» **Textauszug**:
Datenschutz – US-Online Werber gehen Verpflichtung ein
Datenschützer in den USA dürften nun etwas aufatmen: die dort ansässigen Online Werber versuchen nämlich mit Hilfe von selbstregulierenden Maßnahmen strenge gesetzliche Auflagen anzuwenden. Entsprechende Entwürfe wurden von vier Branchenverbänden – unter anderem von Interactive Advertising Bureau (IAB) – bereits vorgestellt. Dies berichten FTD und Reuters in ihrer aktuellen Printausgabe.
Die beiden wichtigsten Punkte, die im Entwurf zu finden sind, ist auf der einen Seite, dass Verbraucher in Zukunft darüber informiert werden sollen, wenn ihre Daten gespeichert werden. Des Weiteren soll es keine Datenspeicherungen auf Seiten geben, die sich an Kinder richten, die unter 13 Jahren sind. Ebenso keine Speicherung von personenbezogenen Daten, wenn die Werbetreibende davon ausgehen können, dass es sich um Kinder unter 13 Jahren handelt.
Der erstellte Verhaltenskodex soll bereits ab dem nächsten Jahr gelten. Damit reagieren die Online Werber auf die immer stärker werdende Kritik, zu viele Daten von den Usern zu speichern und diese in weiterer Folge dann an dritte Unternehmen weiterzugeben und generell zu lange zu speichern. In Bezugnahme auf das Behavioural Targeting soll so den Usern nun das Recht eingeräumt werden, sich an der Sammlung der eigenen Daten zu beteiligen, oder eben nicht.
Derzeit ist noch nicht bekannt, ob es für Europa bzw. Deutschland bereits ähnliche Intentionen gibt. Es dürfte allerdings nur eine Frage der Zeit sein, bis auch hierzulande die Kritik so laut wird, dass sich Online Werber etwas Ähnliches einfallen lassen müssen.

» **Angezeigte Daten**:
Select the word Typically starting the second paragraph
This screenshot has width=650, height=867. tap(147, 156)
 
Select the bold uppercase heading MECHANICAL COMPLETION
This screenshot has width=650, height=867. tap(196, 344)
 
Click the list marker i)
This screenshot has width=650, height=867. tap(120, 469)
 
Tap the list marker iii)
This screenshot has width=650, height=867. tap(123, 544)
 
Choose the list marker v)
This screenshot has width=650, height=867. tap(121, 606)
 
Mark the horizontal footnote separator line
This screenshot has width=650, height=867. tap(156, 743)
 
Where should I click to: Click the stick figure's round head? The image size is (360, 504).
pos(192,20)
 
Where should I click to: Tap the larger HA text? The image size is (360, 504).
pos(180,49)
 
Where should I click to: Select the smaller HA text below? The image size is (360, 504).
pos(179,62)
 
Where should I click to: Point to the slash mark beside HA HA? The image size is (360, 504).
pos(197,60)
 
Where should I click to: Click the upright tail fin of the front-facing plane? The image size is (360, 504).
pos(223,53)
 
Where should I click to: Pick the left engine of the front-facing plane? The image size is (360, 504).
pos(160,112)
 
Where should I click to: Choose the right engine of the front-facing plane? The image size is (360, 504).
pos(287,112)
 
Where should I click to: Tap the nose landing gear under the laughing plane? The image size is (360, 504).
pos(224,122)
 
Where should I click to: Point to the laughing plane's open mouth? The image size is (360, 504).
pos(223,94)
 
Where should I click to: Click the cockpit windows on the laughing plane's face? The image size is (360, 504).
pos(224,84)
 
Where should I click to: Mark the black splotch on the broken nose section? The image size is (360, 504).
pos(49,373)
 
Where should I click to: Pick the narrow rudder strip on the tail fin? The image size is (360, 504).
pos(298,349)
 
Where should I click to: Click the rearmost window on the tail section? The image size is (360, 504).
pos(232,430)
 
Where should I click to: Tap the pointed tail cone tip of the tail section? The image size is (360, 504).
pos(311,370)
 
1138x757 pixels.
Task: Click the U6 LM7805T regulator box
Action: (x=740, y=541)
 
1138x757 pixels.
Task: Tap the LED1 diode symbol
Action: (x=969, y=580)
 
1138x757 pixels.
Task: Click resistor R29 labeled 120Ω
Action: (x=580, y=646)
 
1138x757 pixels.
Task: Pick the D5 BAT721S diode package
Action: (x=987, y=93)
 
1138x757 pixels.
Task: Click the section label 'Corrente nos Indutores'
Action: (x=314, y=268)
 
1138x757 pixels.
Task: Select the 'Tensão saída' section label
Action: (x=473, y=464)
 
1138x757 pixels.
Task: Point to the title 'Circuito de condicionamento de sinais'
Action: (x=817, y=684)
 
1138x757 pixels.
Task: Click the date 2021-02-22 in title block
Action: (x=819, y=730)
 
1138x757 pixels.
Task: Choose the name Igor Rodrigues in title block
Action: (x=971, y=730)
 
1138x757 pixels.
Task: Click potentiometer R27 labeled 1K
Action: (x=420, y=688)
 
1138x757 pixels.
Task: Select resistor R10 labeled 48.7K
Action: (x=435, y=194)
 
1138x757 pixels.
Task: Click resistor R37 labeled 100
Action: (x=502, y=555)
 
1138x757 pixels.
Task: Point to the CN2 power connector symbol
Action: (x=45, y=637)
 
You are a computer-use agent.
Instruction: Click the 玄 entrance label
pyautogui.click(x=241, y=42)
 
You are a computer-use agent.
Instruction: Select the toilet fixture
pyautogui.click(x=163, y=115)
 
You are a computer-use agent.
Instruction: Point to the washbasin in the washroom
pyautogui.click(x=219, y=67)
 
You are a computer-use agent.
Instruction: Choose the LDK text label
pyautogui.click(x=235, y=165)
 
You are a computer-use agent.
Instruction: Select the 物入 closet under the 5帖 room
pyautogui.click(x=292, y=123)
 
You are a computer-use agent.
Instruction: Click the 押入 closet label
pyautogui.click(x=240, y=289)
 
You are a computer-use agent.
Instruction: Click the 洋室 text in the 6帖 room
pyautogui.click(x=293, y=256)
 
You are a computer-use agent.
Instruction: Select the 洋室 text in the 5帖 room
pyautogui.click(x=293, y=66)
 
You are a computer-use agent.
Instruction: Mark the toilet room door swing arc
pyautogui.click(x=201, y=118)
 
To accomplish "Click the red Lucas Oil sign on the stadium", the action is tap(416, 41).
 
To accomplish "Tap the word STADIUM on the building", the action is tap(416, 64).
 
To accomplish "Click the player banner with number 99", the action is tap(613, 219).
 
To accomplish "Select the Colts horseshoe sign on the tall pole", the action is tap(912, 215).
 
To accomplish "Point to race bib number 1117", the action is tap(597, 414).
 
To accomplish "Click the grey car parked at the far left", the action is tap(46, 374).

» **Aufgaben**:
[1] Erklären Sie mithilfe des Textauszugs in ein bis drei Sätzen, warum die Online-Werber in den USA den Verhaltenskodex aufgestellt haben.
[2] Beantworten Sie kurz diese Fragen zum Textauszug:
(a) Wie viele Branchenverbände haben Entwürfe vorgestellt?
(b) Ab wann soll der Verhaltenskodex gelten?
(c) Für Kinder unter welchem Alter soll es auf Seiten, die sich an sie richten, keine Datenspeicherung geben?

» **Lösungen**:
[1] Die Online-Werber reagieren damit auf die immer stärkere Kritik, sie würden zu viele Daten von den Usern speichern. Außerdem wird ihnen vorgeworfen, diese Daten an dritte Unternehmen weiterzugeben und generell zu lange zu speichern.

[2]
(a) Vier Branchenverbände.
(b) Ab dem nächsten Jahr.
(c) Für Kinder unter 13 Jahren.